AS CAMPAIGNING INTENSIFIES for the Special Senatorial Elections in the country, groups of supporters are emerging in every sphere of the counties using different strategies and methods for campaigning, some of which are beginning on a very violent footing.
MONTSERRADO COUNTY ALONE is with 10 qualified candidates and it is of no surprise that we have already begun experiencing violence being perpetrated by supporters of two of the candidates in which no one group is yet being held accountable for the action or is prepared to take the blame.
WEDNESDAY’S CAMPAIGN SPREE was ruined by stone-throwing supporters wearing the campaign T-shirts of Robert Sirleaf, an independent candidate and George Weah of the Congress for Democratic Change (CDC) which culminate into a serious clash in central Monrovia.
THE CLASH STARTED in the PHP Community, a neighborhood which is popularly known to be the training ground of Mr. Sirleaf’s Barrack Young Controllers (BYC) Football Club. Amb.Weah was said to have been attending one of his campaign rallies with supporters who arrived on the scene chanting campaign slogans and that situation turned out to be unfavorable for both the supporters and other passers-by.
THE CLASH BETWEEN the two groups resulted to the damaging of vehicles and other properties while some individuals received minor injuries thereby leading to the prompt intervention of the police who were able to contain the situation in a very professional manner with no one victimized due to their involvement.
YESTERDAY DURING THE regular Ebola briefing at the Ministry of Information, it was said that political parties including senatorial candidates will be held accountable for acts carried out by the supporters of their candidates among other things.

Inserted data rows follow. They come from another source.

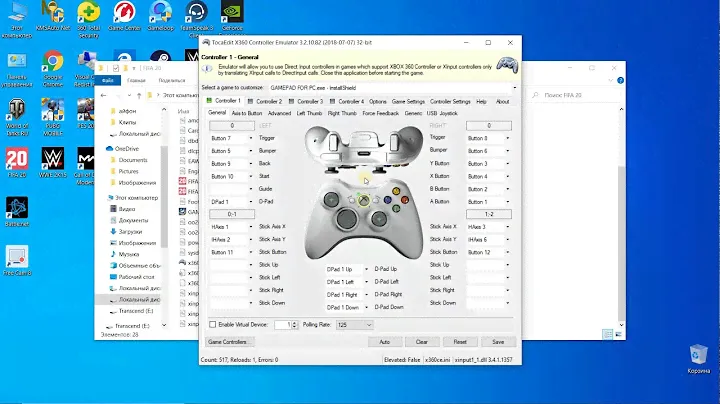The width and height of the screenshot is (720, 404).
Task: Click the Save button
Action: (x=495, y=342)
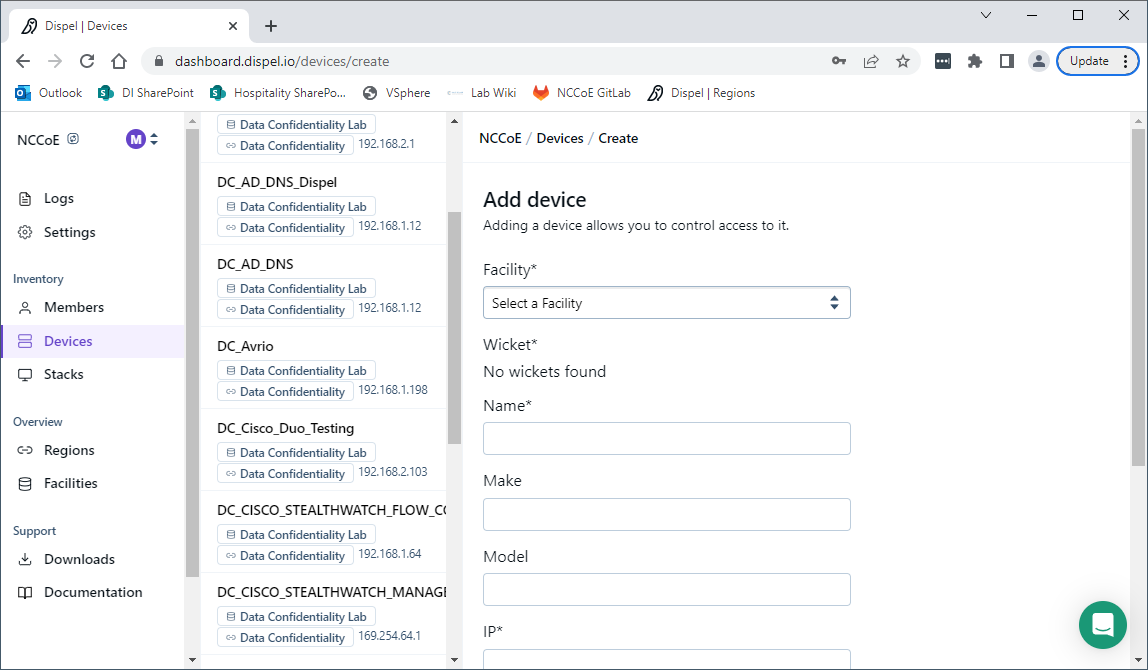The height and width of the screenshot is (670, 1148).
Task: Click the browser reload icon
Action: 87,61
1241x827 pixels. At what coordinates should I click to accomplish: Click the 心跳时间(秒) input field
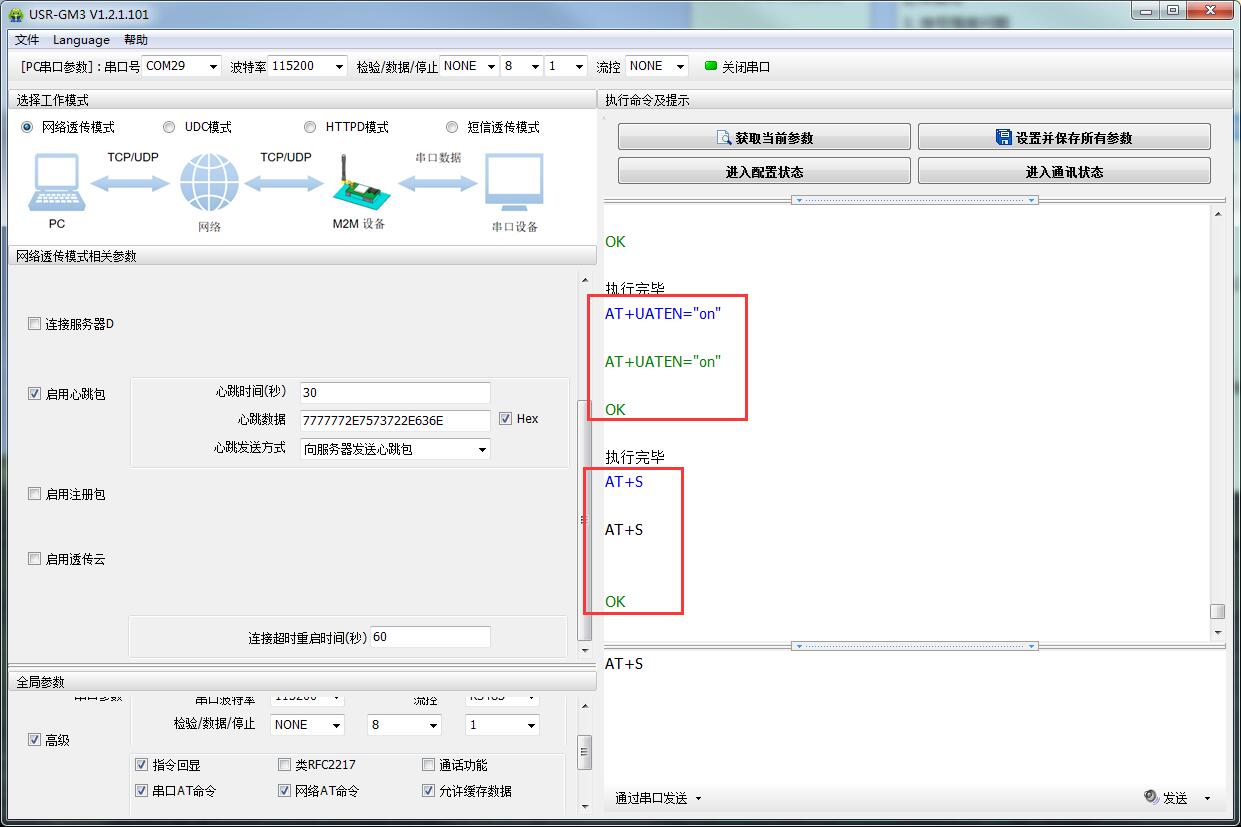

WHILE WE ARE categorically denouncing Wednesday’s violent act, we also call on the government to go beyond just warning political parties and put in place punitive actions to be meted out against candidates whose supporters are found in the act of causing public disturbances and discomfort for private citizens to include being held accountable for damages that might occur.
IN AS MUCH as political campaigning processes are always lousy and are carried out in open places, we urge campaigners to be cognizant of the rights of others as well as their individual responsibilities as human beings. Having also in mind the transmission mode of the Ebola virus, we caution the supporters to continue to exercise the preventive measures outlined by the Ministry of Health.
THERE IS A saying that ‘We all want to go to heaven, but who is prepared to go now?”, and so is the case with the election; violence and Ebola. We crave the indulgence of the candidates to control their supporters because we are all eager to see a favored candidate emerge as winner but if we conduct ourselves in ways and manners that will be irresponsible, we might not survive to see our candidate become the next senator that we so much desire.
AGAIN, WE URGE all of the 138 candidates to keep the campaigning process clean and be prepared to take responsibility of every action of their supporters as together we envisage a civil and peaceful electoral process in the midst of the Ebola surge.